Devlet bankaları, TOKİ, enerji, altyapı ihaleleriyle rant dağıtan iktidarın pirüpak kalması, kedi ile ciğerin yan yana kalması ne kadar mümkün ise, iktidar çevresinin devlet rantıyla iç içe “ak” kalmasının da o kadar mümkün olduğu ortaya çıktı.

Ortaya çıkan yolsuzluğun yarattığı panik ve hukuki sürecin önünü siyasi ve ideolojik hegemonya ile kesme telaşı, daha büyük çaplı yolsuzluk söylentilerinin ortaya çıkacağını doğruluyor gibi. Özellikle askerî ihalelerin kapağı açılırsa, ortalığa kimbilir neler saçılacak.

12 Eylül’den sonra iktidarlar darbeyle (28 Şubat hariç) değil ama yolsuzluklarla gidiyor. AKP’yi bu travma/ korku sarmış olmalı.

Yolsuzluk yokmuş gibi yapıldığında, yok olmuyor. Yolsuzluğun üstü “vatan, millet, yüce devlet, hainler...” gibi soyut laflarla örtülmüyor. Hele demokrasi ve Barış Süreci adına yolsuzluğunu üstünü örtme çabası, Roboski’yi görmemekle aynı çabadır.


ALGI HEGEMONYASI SAVAŞI

Siyasete müdahale!” oluyor diye çığlık atanlar, özünde siyasal çoğulculuğa, eleştirel siyasete tahammül edemiyorlar. Bu sakat siyaset anlayışı, temsili demokrasinin en kaba biçiminde bile yoktu. Günümüz demokrasi değerleri ve demokratik sistemi çoğulculuk, çokseslilik temelinde, katılımcı, müzakereci demokrasi yolunda ilerliyor. Demokrasiyi, seçimler ve parlamentonun açık olmasına indirgeyerek bununla sınırlandırdığınız zaman, Kim hanedanı Kuzey Kore’si ile Putin Rusya’sı arasında rejimden başka bir rejim ortaya çıkmaz.

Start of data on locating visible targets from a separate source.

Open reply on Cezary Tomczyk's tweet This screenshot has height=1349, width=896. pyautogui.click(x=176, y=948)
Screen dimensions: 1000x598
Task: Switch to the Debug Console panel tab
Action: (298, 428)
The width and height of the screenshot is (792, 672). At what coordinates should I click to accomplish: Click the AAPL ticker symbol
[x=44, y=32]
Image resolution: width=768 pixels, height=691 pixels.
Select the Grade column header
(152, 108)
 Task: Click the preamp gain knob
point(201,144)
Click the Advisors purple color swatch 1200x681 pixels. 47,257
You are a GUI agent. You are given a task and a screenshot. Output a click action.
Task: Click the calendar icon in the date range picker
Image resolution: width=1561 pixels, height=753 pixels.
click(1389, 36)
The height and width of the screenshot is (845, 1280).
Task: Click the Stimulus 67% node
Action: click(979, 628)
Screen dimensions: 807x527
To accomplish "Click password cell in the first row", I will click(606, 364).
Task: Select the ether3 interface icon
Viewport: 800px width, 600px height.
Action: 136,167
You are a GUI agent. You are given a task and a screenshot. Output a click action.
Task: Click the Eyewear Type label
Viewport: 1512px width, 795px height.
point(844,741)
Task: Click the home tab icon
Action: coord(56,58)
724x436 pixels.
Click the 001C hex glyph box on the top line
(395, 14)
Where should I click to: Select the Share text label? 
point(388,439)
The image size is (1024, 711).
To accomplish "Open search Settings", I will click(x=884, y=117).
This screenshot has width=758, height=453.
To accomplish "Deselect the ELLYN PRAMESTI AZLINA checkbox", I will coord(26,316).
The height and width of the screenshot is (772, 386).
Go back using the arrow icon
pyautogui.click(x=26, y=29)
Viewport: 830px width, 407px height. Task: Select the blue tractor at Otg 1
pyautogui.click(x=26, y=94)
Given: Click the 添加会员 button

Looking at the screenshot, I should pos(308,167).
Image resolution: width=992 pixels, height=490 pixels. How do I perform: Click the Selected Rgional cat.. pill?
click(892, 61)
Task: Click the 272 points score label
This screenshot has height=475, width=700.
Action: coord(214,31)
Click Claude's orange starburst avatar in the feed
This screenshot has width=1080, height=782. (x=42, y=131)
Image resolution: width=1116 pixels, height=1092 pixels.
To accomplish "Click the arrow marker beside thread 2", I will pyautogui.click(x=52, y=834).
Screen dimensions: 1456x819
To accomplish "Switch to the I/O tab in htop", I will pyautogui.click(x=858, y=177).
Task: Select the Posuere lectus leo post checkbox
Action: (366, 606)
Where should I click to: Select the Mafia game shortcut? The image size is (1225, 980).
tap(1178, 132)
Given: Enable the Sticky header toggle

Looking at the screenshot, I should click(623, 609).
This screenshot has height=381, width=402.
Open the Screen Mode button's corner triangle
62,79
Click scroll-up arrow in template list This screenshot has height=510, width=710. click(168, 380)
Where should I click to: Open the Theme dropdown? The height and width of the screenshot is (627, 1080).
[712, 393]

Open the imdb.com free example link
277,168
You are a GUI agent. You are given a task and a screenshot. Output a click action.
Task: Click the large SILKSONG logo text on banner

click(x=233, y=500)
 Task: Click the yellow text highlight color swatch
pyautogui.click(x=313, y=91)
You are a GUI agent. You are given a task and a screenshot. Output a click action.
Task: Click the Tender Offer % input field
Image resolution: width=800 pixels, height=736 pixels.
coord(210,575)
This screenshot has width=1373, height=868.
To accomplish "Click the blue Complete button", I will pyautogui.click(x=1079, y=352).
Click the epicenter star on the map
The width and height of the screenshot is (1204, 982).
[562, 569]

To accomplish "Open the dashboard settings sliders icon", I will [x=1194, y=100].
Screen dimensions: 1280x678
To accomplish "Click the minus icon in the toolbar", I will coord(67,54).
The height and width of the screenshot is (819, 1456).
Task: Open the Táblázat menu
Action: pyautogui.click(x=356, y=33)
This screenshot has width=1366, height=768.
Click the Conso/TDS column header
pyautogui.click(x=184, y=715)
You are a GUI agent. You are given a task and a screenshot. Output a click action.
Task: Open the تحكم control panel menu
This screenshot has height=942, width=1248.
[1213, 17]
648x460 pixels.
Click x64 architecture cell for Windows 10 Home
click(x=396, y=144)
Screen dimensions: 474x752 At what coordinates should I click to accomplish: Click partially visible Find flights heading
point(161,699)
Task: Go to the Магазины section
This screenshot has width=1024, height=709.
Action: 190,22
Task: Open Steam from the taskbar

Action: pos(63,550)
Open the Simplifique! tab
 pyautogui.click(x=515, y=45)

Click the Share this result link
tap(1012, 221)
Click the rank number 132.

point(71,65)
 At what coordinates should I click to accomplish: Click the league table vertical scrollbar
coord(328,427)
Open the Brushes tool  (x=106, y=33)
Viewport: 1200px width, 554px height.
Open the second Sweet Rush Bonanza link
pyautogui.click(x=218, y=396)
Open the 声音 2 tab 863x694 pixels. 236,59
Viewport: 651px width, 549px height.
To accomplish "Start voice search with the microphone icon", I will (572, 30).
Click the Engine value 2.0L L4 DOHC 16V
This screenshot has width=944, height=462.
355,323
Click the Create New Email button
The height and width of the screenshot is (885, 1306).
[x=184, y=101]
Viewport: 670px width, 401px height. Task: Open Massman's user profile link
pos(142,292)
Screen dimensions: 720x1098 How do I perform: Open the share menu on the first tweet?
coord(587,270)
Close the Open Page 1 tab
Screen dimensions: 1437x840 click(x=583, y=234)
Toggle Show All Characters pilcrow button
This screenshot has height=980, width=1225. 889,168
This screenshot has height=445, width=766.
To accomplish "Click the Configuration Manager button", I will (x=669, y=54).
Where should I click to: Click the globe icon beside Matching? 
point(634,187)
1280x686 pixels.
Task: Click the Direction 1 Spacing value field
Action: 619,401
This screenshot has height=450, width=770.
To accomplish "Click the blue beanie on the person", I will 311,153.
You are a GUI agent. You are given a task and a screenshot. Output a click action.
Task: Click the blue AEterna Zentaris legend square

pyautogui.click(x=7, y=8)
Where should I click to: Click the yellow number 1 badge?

Geçmişte ve günümüzdeki bütün dikta ve otoriter rejimlerde olduğu gibi, siyasal, ideolojik ve toplumsal bütün muhaliflik, “devlete karşı dış güçlerle işbirliği yaparak iktidarı indirme ve liderini hedef alma” komplo teorileriyle doludur. Stalin, Hitler, Franko... mahkemeleri nasıl işlemişse, İstiklal mahkemeleri, 12 Mart, 12 Eylül mahkemelerinin işleyiş nedeni de aynıdır.

Hayalî korkular, iç ve dış düşman komplo teorileriyle neden- sonuç ilişkisi yaratılmıştır. Algılardan,olgular üretilip hakikat diye ortalığa saçılıyor. İktidarın partizan yazarları, özellikle sonradan iktidar kayığına binen yazarlar/ yorumcular, yolsuzluk gibi ortada duran hakikate, alakasız, ilgisiznedenler üretilerek, iktidar lehine şapkadan tavşan çıkartır gibi sonuçlar çıkartılıyor.

Muhalefeti düşman gören, yok sayan iktidar zihniyeti, eleştiri ve muhalifliği Barış Süreci’ni sabote etme, iktidarı yıkma neden- sonuç ilişkisine bağlayarak siyasi şantaj yapmaktadır.

Gezi eylemcilerinden, CHP, MHP, BDP gibi Meclis’teki partilere, TÜSİAD’a, Koç, Baydok grupları gibi iş dünyasına, bugün Gülen Cemaati’ne, yarın Alevilere... her türlü siyasi ve toplumsal muhalefeti; işbirlikçi, hain, düşman ilan eden zihniyetten demokrasi zihniyeti çıkar mı? Demokrasi, açık toplum bu zihniyetle ilerler mi?


GERİYE DÖNÜŞ KORKUSU

AKP iktidarı, demokrasiyi derinleştirmek yerine, demokratik kurumları, siyaseti, sivil alanı yasaklar ve iktidarın mutlaklığını sağlayacak biçimde kuşatıyor. Tıpkı 12 Eylülcülerin, her demokratik talep karşısında “12 Eylül öncesine mi dönmek istiyorsunuz” dedikleri gibi, Erdoğan ve AKP yöneticileri, “geriye dönüş” öcüsüyle toplumu esir almaya çabasındalar.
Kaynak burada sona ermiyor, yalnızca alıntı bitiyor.